While the mediation concentrates on a power-sharing agreement and a transitional arrangement leading to new elections, it has postponed equally important talks on the reform agenda and economic policy that an effective transitional government should adopt. A further year is envisaged for these talks. This is a risky approach. The Annan team should engage the two sides immediately on these topics.

Three complementary sets of issues must be addressed to finalise a detailed power-sharing agreement. The first are the legal and constitutional reforms needed during the transition period, including a complete overhaul of the electoral framework. The second are the economic policies to be implemented during the transition. The third are the concrete details of the process to be followed to end the violence and to deal with the humanitarian crisis, including the institutional framework and timelines. The ODM and PNU do not control the local violence. There is a chance to restore state authority and prevent renewed major fighting only if local leaders understand that their grievances are being addressed and concrete measures are being rapidly implemented. Civil society and economic stakeholders should also be associated with the negotiations on institutional reforms and economic policy.

International pressure is critical to achieving these objectives. The conditioning of multilateral and bilateral financial help for a negotiated settlement should be reinforced by a general travel ban and asset freeze policy against those who support and organise the violence or otherwise block the political process. Some hardliners in Kibaki’s camp depend on international credit-worthiness to keep their enterprises prosperous. The prospect of making individuals pariahs can be used to encourage concessions in the negotiations and good faith in implementation of an agreement.

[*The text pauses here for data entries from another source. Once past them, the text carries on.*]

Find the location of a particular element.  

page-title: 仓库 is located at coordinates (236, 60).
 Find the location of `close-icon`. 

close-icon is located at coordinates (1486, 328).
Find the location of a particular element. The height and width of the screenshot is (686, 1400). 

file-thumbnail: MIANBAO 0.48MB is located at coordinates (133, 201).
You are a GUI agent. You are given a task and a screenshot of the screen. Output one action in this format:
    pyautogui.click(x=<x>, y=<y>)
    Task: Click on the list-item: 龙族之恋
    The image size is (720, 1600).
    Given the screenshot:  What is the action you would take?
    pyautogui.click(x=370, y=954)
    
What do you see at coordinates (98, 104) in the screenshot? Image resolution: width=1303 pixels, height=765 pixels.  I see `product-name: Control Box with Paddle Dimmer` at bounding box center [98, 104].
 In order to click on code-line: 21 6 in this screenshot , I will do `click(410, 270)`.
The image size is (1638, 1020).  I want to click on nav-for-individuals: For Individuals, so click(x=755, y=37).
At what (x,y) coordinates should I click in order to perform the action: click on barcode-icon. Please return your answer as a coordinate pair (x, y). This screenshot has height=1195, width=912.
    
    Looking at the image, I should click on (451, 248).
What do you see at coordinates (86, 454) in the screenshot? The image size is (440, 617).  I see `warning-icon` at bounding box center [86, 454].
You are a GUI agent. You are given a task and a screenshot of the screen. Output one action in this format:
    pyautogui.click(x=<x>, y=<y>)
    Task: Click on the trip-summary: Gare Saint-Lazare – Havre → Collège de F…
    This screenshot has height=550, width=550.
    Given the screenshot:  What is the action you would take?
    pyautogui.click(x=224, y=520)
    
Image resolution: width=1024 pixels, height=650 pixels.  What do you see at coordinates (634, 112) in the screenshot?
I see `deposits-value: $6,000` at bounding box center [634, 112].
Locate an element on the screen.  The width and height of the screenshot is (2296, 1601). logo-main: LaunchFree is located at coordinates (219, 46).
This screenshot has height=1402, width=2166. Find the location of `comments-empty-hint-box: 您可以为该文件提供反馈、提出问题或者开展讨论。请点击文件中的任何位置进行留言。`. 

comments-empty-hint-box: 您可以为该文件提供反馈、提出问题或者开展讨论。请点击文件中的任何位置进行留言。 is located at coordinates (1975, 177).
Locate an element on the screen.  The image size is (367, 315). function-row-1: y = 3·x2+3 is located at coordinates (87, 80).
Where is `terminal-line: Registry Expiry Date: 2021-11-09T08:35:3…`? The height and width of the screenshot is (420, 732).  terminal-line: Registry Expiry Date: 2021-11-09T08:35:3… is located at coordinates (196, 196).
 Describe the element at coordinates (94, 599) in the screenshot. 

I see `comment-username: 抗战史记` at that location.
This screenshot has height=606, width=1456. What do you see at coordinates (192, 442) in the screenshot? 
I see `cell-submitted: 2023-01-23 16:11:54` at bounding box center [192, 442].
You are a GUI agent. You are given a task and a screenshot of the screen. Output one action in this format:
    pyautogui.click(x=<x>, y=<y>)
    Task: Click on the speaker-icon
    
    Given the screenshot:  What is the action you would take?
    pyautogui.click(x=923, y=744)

The stakes go beyond Kenya, whose political and economic health is an essential ingredient for the security and prosperity of eastern and central Africa and indeed for how the entire continent’s future is assessed by investors. Kenya’s stability determines regional access to energy supplies and basic commodities and guarantees a relatively safe environment for hundreds of thousands of Somali and Sudanese refugees. But concentrating on a power-sharing arrangement between ODM and PNU will not be enough to restore the situation.